Он подал документы в Школу‑студию МХАТ. Программу подготовил пеструю: стихи Блока, басня Михалкова, проза Толстого. Сразу, на первом туре, Сухоруков услышал жесткое и знакомое, памятное еще с первой поездки на «Мосфильм»: «Свободен». Он не выдержал: смирение вообще не близкая ему черта. Виктор ворвался в аудиторию, где шло прослушивание, оттолкнул абитуриента, который уже начал что‑то читать, и крикнул: «Как же так! Мне нужен театр!..» Председатель приемной комиссии, почтенный мэтр, был исполнен иронии: «А вы задавали себе вопрос, нужны театру вы?»

«Я уходил в шоке, – вспоминает Сухоруков. – очнулся, когда возле театра оперетты меня чуть не сбила машина. Я не осуждаю человека, так резко ответившего мне. Но до сих пор не могу понять, имел ли право педагог, учитель, взрослый человек, так разговаривать с мальчишкой, который пришел к нему со своей главной мечтой?»

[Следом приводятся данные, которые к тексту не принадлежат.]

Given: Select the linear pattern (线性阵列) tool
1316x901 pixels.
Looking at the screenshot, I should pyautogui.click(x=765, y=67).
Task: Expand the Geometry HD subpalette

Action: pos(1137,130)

Сухоруков «пролетел» и в Институте кинематографии, где проводил добор Сергей Бондарчук. После чего ушел в армию, где очень скоро стал звездой армейской самодеятельности. Там он тщательно продумал новую программу для вступительных экзаменов, с которой по возвращении в Москву в 1974 году вновь штурмовал театральные институты. Практически для него все уже решилось на втором туре в ГИТИСе (ныне РАТИ). Набиравший курс Всеволод Остальский сказал о неординарном абитуриенте Сухорукове: «Он или гениальный, или ненормальный…»

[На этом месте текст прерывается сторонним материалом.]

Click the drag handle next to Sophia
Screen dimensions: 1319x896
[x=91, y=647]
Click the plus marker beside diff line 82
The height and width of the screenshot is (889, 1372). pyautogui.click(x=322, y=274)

А затем жизнь Виктора Ивановича Сухорукова отчетливо делится на две половины, зримые и очевидные. Если взять за точку отсчета момент окончания им ГИТИСа, то первая половина графически окажется линией, резко идущей вниз. Вторая, напротив, столь же резко поднимается вверх. Переломный миг этой второй – приглашение Сухорукова на главную роль в картину Юрия Мамина «Бакенбарды».

Но графика слишком монохромна и лаконична. Контуры твердо очерчены, не оставляя места для нюансов, отступлений в сторону, игры света и тени. А без них нет полноты в сложной истории поражений и побед актера.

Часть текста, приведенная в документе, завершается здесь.